Courtesy of Lee Adler of the Wall Street Examiner
Fortune Magazine has published another inane and misleading piece about the reserves on the Fed’s balance sheet. They, like many other useless, spewing pie hole, Wall Street pundits think that bank reserves are somehow a voluntary representation of banks’ caution about lending, or the state of the economy, or something. They just don’t get that those reserves are a simple accounting entry that, under the laws of double entry accounting, are instantly created whenever the Fed purchases an asset. They will grow as the Fed purchases more securities. They will be there until the Fed shrinks its assets (unlikely, but hey, you never know). They aren’t voluntary holdings of banks, and they can’t ever “go” anywhere except “away” when the Fed so decides.

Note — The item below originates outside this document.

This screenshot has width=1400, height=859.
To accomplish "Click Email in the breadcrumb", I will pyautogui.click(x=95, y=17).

At the same time as they exist as liabilities of the Fed, they exist in the banking system as cash assets, and as such are part of the loanable base against which banks can decide to lend or not. But whether the banks lend more or not will not impact the size of the reserves one iota. Banks lending more won’t reduce the amount of reserves. Banks in the aggregate can’t ”withdraw” the reserves from the Fed. They shift them around to one another when they trade and transact business, but the total in the system and on the Fed’s balance sheet remains the same regardless of how much trading or new lending the banks do.
The presence of those reserves as a Fed liability and aggregate bank asset, has absolutely nothing to do with the banks being cautious or not cautious. Banks are, in fact, lending at the rate the economy demands, but they have so much cash, it appears on the surface that they are being cautious. You can’t lend money that people don’t need and don’t want to borrow. If loan demand increases and bank assets and deposit liabilities rise accordingly, the reserves won’t change. They’re just there, whether the banks lend more or less.

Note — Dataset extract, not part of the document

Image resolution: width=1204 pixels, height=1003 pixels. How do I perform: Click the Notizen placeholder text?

I wrote a comment to the Fortune piece on their website. I have my doubts as to whether it will stay there, so here it is.
Stephen – You’re either still clueless about how the Fed’s balance sheet responds to Fed Open Market Operations or you’ve dumbed your piece down to the point that it makes no sense.
“When the Fed buys bonds, it’s handing over money to someone, be it a bank or investors. And some of that money undoubtedly ends up deposited at a bank, which has to put it somewhere. ”
There is only one way in which the Fed’s MBS and Treasury purchases are transacted. The Fed purchases them from the Primary Dealers and credits the dealer’s accounts at the Fed. This instantly shows up as a liability on the Fed’s balance sheet. If the transactions are immediately before the weekly Wednesday closing of the H41, the credits to the dealers show up in Other, a line item Deposit liability in Table 8 of the H41. Then those deposits are transferred to the dealer’s parent banks where they show up on the H41 the next week as “Other deposits held by depository institutions,” that is, “reserves.”
The addition of reserves is therefore dollar for dollar the amount of the purchase transaction from the Primary Dealer (as offset by other minor changes to assets and liabilities). There are no third parties, no money handed over to “someone” other than the Dealers. The Primary Dealers then transact business with counterparties and the cash is thus disseminated into the system, but the liability remains as depositary institution deposits on the Fed’s balance sheet unless and until it reduces its assets either by sale, MBS paydown, or maturity of Treasuries or Agencies. Meanwhile, the cash asset created by that transaction moves freely around the banking system.
The idea that these reserves are in any way a voluntary measure of the banks holding cash at the Fed is ignorant poppycock. The reserves will remain as long as the assets remain. Should the Fed allow its asset base to shrink, no doubt interest rates would rise. It would not have to “increase what it pays the banks on those deposits.” It would simply extinguish the deposits by selling or redeeming the assets backing them. Rates would rise.
Finally, the idea “banks will be able to find better uses for that money” is also gibberish. That money is in the banking system as a reserve against which the bank can make loans at any time they so choose. The reserves themselves are immutable and unchangeable by anything the banks do in the aggregate. They can only be reduced or increased by Fed actions against its balance sheet. The banks’ balance sheets are independent of the Fed. The reserves are a cash asset to aggregate commercial bank balance sheets. When banks transact business the reserves can move from bank to bank, but they can’t leave the system until the Fed so decides.
I’ve been watching the Fed’s operations every day ever since it started publishing them daily in 2002 along with its balance sheet and the commercial banking system balance sheet weekly.
As the famous financial philosopher L. Berra wisely said, “You can observe a lot by watching.” I invite you to watch along with me, and observe a lot.